Example 2: Sizing gp2 for Baseline Performance
Scenario: A company needs 1,200 IOPS consistently without relying on burst credits. What is the minimum size of a gp2 volume required?
- Use the 3 IOPS per GB Rule: Size = \frac{1200 IOPS}{3 IOPS/GB}$.
- Calculation: $400 \text{ GB}$.
- Conclusion: A 400 GB gp2 volume will provide a steady 1,200 IOPS baseline.
Checkpoint Questions
- What is the maximum network throughput for a private VPN connection to AWS?

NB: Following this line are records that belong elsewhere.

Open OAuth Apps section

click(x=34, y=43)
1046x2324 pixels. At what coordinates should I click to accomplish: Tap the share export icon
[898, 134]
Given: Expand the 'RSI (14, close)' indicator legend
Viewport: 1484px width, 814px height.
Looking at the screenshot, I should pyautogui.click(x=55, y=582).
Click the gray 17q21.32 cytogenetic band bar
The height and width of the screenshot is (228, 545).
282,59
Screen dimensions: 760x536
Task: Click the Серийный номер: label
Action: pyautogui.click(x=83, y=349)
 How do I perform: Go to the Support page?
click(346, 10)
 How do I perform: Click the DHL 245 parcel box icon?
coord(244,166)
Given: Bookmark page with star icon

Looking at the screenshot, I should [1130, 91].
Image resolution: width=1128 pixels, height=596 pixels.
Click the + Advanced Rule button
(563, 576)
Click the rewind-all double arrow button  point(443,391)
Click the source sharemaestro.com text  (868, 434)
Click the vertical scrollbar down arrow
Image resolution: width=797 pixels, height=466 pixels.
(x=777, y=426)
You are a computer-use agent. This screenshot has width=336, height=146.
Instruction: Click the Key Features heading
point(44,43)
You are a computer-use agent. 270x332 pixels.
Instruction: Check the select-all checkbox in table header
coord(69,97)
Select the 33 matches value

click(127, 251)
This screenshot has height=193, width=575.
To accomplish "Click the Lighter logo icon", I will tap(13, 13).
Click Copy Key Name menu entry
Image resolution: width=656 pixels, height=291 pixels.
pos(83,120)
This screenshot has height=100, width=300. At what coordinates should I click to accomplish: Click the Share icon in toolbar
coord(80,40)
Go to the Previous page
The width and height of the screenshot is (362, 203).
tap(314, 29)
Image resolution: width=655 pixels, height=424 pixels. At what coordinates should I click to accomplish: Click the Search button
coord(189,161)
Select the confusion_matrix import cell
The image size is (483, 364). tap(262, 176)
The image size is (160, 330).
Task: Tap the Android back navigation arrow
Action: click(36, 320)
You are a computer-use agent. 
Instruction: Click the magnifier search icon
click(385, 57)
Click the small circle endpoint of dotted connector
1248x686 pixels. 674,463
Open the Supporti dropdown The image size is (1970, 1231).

- If an Oracle database uses an 8 KB page size, how many I/O operations occur when writing 16 KB of data?
- Which metric defines the amount of data loss a business can tolerate: RTO or RPO?
- What is the minimum storage size for an Amazon RDS volume?
- How does horizontal scaling differ from vertical scaling in terms of resource management?
▶Click to see answers
- 1.25 Gbps.
- Two I/O operations (16 KB / 8 KB = 2).
- RPO (Recovery Point Objective).
- 20 GB.
- Horizontal scaling adds more instances (e.g., Auto Scaling), while vertical scaling increases the size of an existing instance (e.g., moving from m5.large to m5.xlarge).